By the by, a tip to potentially pass along from the few holes I played this evening - I've been having issues blading shots from fairway bunkers (and hitting the lips of them, these being proper Scottish bunkers), and today I decided to grip my club a bit higher on the shaft, so that my left palm was basically off the shaft. That little bit of extra length in my arc made all the difference - I hit a couple of really nice shots with short irons out of bunkers that I'd normally be inclined to just splash out of in tournament play, for fear of catching the lip and costing myself a shot. (YMMV, but hopefully that's helpful.)
 

Doug Beerabelli

Killer Threads
Lifetime Member
SoSH Member
I finished T2 in the (one-round) Greater Boston Championships when it was played at Quashnet Valley, I think in 1994 - my best collegiate finish. I shot an 83. I think the second-best score on my team was 89, and one of my friends joined the Century Club. "Quashnet" is still a swear word among my old teammates; maybe it has been softened a bit since then, but we played it on a windy day in April, and it was borderline unplayable.

(We used to play a 36-hole tournament at New Seabury as well - IIRC, that was the first college tournament I ever played in, and I remember watching a game of the 1992 World Series in my cabin there. Interesting to hear that it's gone fully private.)
I played it in the afternoon in the summer a while ago. My nickname for it is Mosquitonet Valley. Not fond memories.
 

Comfortably Lomb

Koko the Monkey
SoSH Member
Feb 22, 2004
12,958
The Paris of the 80s
I played Quashnet about a decade ago. I... wouldn't recommend it. I didn't experience the mosquitos but with Olde Barnstable and Hyannis Golf Course a couple miles down the road and only about $10 more expensive I don't see a reason to play Quashnet. Both are significantly better tracks. I'd rather play the par 3 course behind the conference center in Hyannis, actually.
 
I played probably my biggest round of the season this afternoon, the stroke-play qualifying round for the Esmond Trophy at North Berwick. I'd spent three hours in the car beforehand, driving back from a very tiring overnight commentary assignment in England, and I've been in terrible form and had zero expectations...but I kinda figured that this might be a good thing? That said, the wind was 15 mph gusting up to 30 mph, and because the out-and-back routing of the West Links at North Berwick heads due east and then comes back to the west - the opposite of Dunbar's routing - you have to play the front nine into the prevailing wind (which we had today), which is much harder on you if you're strugging for form: basically, you have sort yourself out straightaway, because otherwise you're just going to give away too many shots before you can fix things.

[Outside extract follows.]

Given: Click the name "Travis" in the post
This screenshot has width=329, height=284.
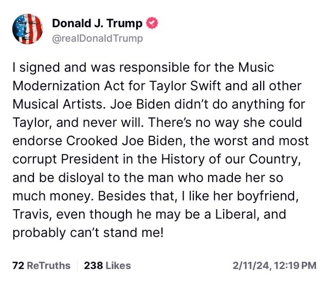Looking at the screenshot, I should click(28, 214).
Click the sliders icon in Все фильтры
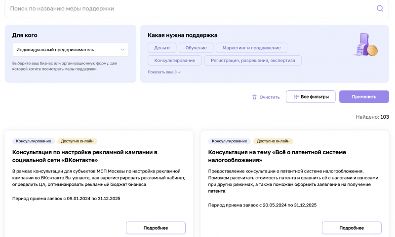 click(296, 97)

I started with a par, and then the next two upwind par 4s - the 2nd at 420 yards along the edge of the beach/ocean, and the 3rd at 450 yards - required me to hit driver/wood/9-iron to get home. I was delighted to bogey both of them, but the bogey train continued for five holes in total, and I could feel my swing unspooling. At the 360-yard 7th, I hit a driver/2-iron to about 25 feet to finally make a par, and then at the par-5 8th, still into the wind, I hit a very poor drive and then a driver out of the rough (!) to about 130 yards from the hole, and then I totally thinned/pulled/sliced a 5-iron which somehow stayed under the wind and finished six feet behind the hole. Rolled in the putt for birdie, and suddenly I was only +4 through eight holes, with the course about to turn for home.

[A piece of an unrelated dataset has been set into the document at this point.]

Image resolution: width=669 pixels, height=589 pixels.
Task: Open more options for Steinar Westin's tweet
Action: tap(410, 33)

The par-5 9th plays due north, across the wind, and I weakly pushed my drive on the wind into some dense rough. I tried to play a 3-wood out of it, but the grass caught my ball and yanked it into one of the fairway bunkers normally in range for me off the tee. I had to pitch out, played a poor driver off the deck well short of the green, left my 80-yard wedge short of the green, hit a very poor lag putt to 20 feet...and managed to drain that 20-footer for a double-bogey 7 to turn in 42 (+6). My goal all day was to make nothing worse than bogey, and although I failed at the 9th, that 20-footer was huge to keep me feeling somewhat positive. And then, now with a three-quarter wind out of the right at the 190-yard 10th, I made my best swing of the day with a 4-iron and almost aced it - the ball curled across the face of the hole and stopped four feet away, and I made the putt to get back to +5.

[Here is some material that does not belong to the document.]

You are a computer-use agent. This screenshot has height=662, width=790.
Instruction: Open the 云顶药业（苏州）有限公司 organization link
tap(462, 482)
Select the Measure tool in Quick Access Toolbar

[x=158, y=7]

I then forgot everything that went into the good swing I'd made at the 10th and bogeyed the downwind par-5 11th, but I could sense I was getting closer. Made a nice par at the 12th, and then at the 13th - the hole guarded by a wall along the length of the green, and on which I'd made a 10 last year to scupper my chances of qualifying for match play - I hit a nice drive down the middle, slightly pulled my 8-iron approach but got a nice bounce to finish 18 feet away, and rolled that in for my third birdie of the day. (My putter today was red hot.) From there, I parred every other hole coming in except the tricky 16th - my nemesis hole on which I basically chose to play for bogey off the tee lest I drive into the burn crossing the fairway, hitting 4-iron/3-wood while my playing partners both hit driver/wedge - and finished with an even-par 35 on the back and a 77 (+6) for the round. I'm pretty sure that's the best qualifying round I've ever had in this tournament, and in the conditions it was absolutely superb; one of my playing partners, who is also based at Dunbar and has a +1 handicap, shot 38-39-77 despite out-driving me by 50 yards on pretty much every hole. So I've easily qualified for match play, and I'll play my Round of 32 tie on Tuesday evening (5:20 p.m. tee time).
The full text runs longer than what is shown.